Curator’s Choice – Magnificent Moths

Posted: 14th April 2021

Humber Museums Partnership - Curator’s Choice – Magnificent Moths

I picked these because I really like the moths in the collection, they’re a very interesting collection of objects, I suppose. We don’t get to put out them on display very often because they’re quite fragile, so I wanted to show you some of what we’re got tucked away in the store.

They’ve got a bit of an unfair reputation as being small brown, boring creatures that only come out at night so Id like to show you some of the more spectacular species we’ve got in the collection.

I’m going to start with a group called the Tiger Moths, as you can see, they’re some of the more colourful and exotic looking species that you’re likely to see in this country.
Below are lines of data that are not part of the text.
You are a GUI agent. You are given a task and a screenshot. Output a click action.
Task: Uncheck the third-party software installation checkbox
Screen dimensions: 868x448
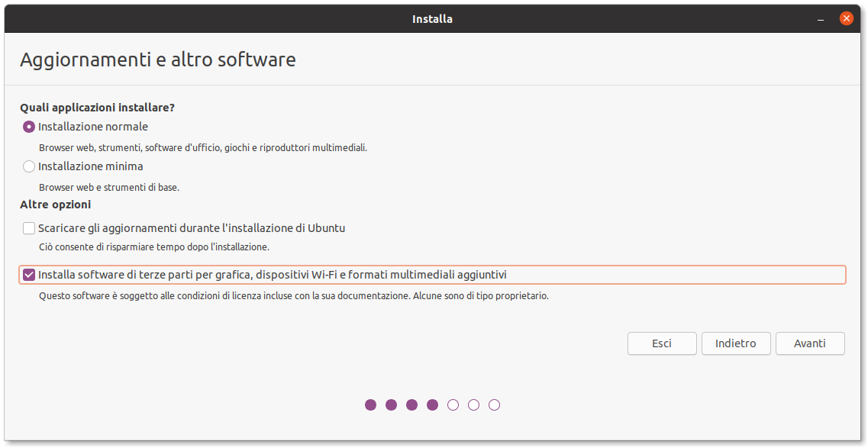coord(29,275)
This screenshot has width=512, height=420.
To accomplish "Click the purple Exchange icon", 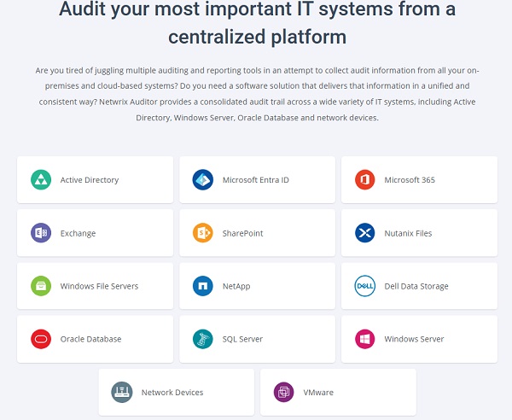I will coord(41,233).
Next, we have the Emperor Moth, this is one of the UK’s largest moth species and it’s also our only member of the Silk Moth family and the caterpillars actually spend the winter in silk cocoons. It’s got these very distinctive spots on the wings which resemble eyes and these are used for defence so if they get attacked, they’ll spread their wings and the predator will see these spots and think they’re a much larger and fiercer creature than they are and will back off. Which hopefully gives them a chance to get away. It’s also though that these will fool the predator into attacking the edges of the wings, rather than the moth’s head which will hopefully give it a chance to escape.

Next, we have the Lunar Hornet Moth which closely resembles a hornet, hence the name. This is a brilliant example of what is known as a mimic. A harmless species imitates one that has some form of natural defence. In this case hornets have a painful sting so predators will have learnt to recognise them and avoid them, and the moth hopes that by assuming the same colours the predator will avoid them as well.

Finally, we have the Deaths-head Hawk Moth, this is the UKs largest moth species. They’re a fairly rare site in this country because they only migrate here during the summer, it’s too cold for them in the winter. They’re named for the white spot on the back of their head, which strongly resembles a human skull. Because they look quite sinister, they’ve got a reputation in folklore as creatures of ill omen but they are actually completely harmless. The adults have got a couple of interesting habits. One is that if they’re disturbed they make a loud squeaking noise, a bit like a mouse and the other is that they’ve got quite a taste for honey and they’ll actually raid beehives in order to get it. It’s not known exactly how they do this without been attacked by bees but it’s thought they give out some sort of chemical signature which fools the hive into thinking they’re friendly.